Trade Variable Treatment in the ML Model

Exports, Imports & Balance — raw vs normalised · NZIPL PC Model

Published

April 9, 2026

How Exports, Imports, and Net Balance Are Treated in the ML Model

Context: NZIPL Predicted Competitiveness (PC) model — Random Forest pipeline (Ishana Ratan, NZIPL).

In the ML Model (Random Forest)

The features fed into the RF include both raw absolute export volumes and RCA values:

“Independent variable spec: (1) raw exports of components similar to / solar; (2) RCA in exports of components similar to / solar” — Model Inputs 2.21.docx, Methodology Notes

GDP and population are also included as separate covariates (“World Development variables”). So the model sees absolute trade alongside country size, letting the RF learn to disentangle “this country exports a lot because it’s huge” from “this country exports a lot in this specific product relative to its size.”

The target variable is the binary RCA > 1 in the final product — RCA is already GDP/trade-normalised (a country’s export share of a product scaled by global exports in that product).
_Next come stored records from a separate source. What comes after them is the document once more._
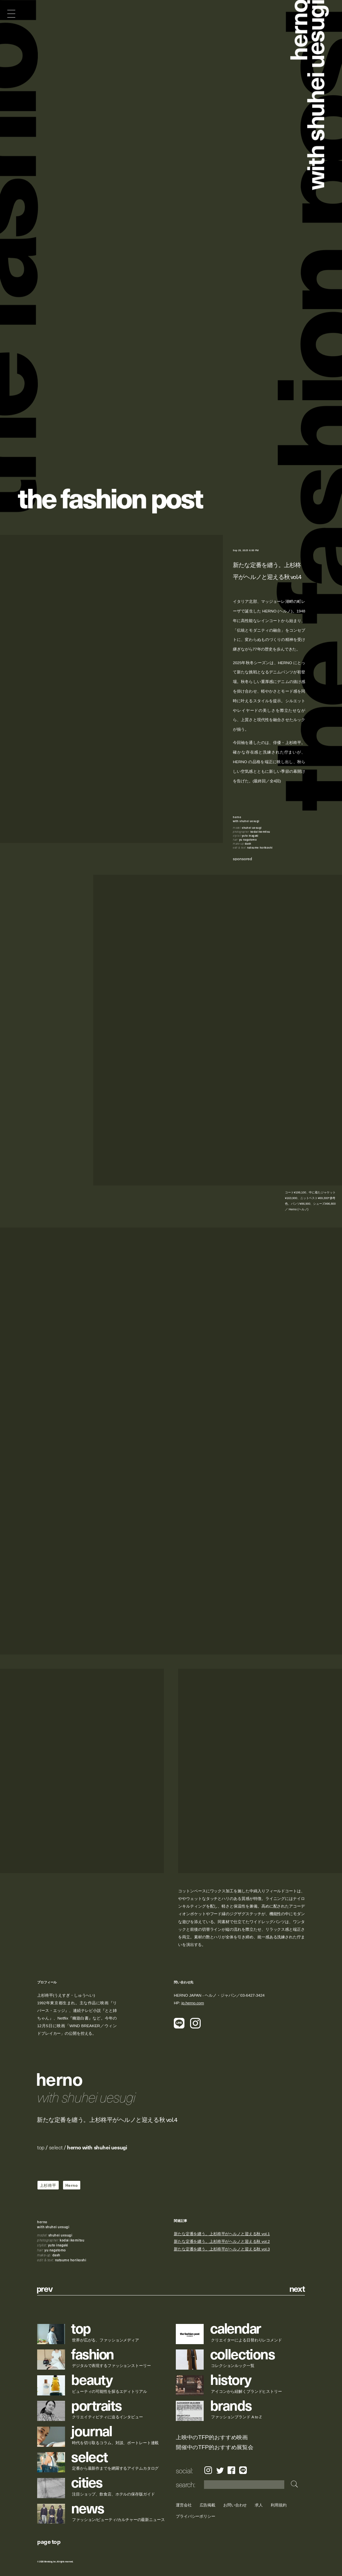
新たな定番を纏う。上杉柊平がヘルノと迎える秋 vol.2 (222, 2241)
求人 (259, 2505)
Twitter (220, 2470)
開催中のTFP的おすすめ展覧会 (214, 2447)
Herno (71, 2185)
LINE (243, 2470)
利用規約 (279, 2505)
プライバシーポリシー (195, 2516)
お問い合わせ (235, 2505)
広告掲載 (208, 2505)
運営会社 (184, 2505)
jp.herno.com (192, 2003)
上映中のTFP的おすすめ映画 (212, 2437)
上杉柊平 (48, 2185)
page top (48, 2541)
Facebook (231, 2470)
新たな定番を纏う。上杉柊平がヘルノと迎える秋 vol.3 (222, 2249)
What This Means for SHAP Values

The shap_mean_z scores in pc_features.csv are the mean absolute SHAP contribution of each HS code across all country-year observations in the training data. Because raw export volumes were the features (not normalised), a large-country effect could be embedded — China’s absolute exports of a product can be enormous even if its RCA is modest. But because SHAP is standardised (|z| = z-scored) and averaged across all countries, this scale bias is partially absorbed.
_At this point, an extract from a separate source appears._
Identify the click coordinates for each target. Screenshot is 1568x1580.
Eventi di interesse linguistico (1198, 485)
Why `log_gdp` in Our Regression Makes Sense

In the scatterplot regression (exports % GDP ~ SHAP + log_gdp + type + stage), the Y variable is already GDP-normalised. Adding log_gdp controls for a residual size effect that survives normalisation: larger economies tend to have deeper supply chains with more products traded at positive (even if small) intensity, which can inflate the trade share showing up for any given product. The log_gdp coefficient in the HLM therefore absorbs this systematic country-size signal, leaving SHAP to explain the product-level variation.

Summary Table

Layer	Variable	Treatment
ML model features	Exports per HS code	Raw (absolute USD)
ML model target	RCA in final product	Normalised (ratio > 1 = competitive)
Regression Y	Exports per product	% of GDP (normalised)
Regression control	`log_gdp`	Absorbs residual scale effect

Conceptual Note

The slight mismatch — SHAP derived from absolute features, Y measured as GDP share — is real but benign. Within a country, products with higher absolute exports also tend to have higher GDP-normalised exports, so the correlation between SHAP importance and trade intensity is robust. The log_gdp control closes the remaining gap.

A cleaner future specification would re-derive SHAP from a model that uses GDP-normalised trade as features throughout — this would make the SHAP scores directly comparable to the normalised Y variable in the regression without needing the log_gdp correction.